Task instructions: The entries should be written out again exactly as they read.

Input for this task:
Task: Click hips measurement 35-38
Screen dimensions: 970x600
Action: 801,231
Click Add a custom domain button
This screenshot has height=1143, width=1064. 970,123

Response to this exercise:
Task: Click hips measurement 35-38
Screen dimensions: 970x600
Action: 801,231
Click Add a custom domain button
This screenshot has height=1143, width=1064. 970,123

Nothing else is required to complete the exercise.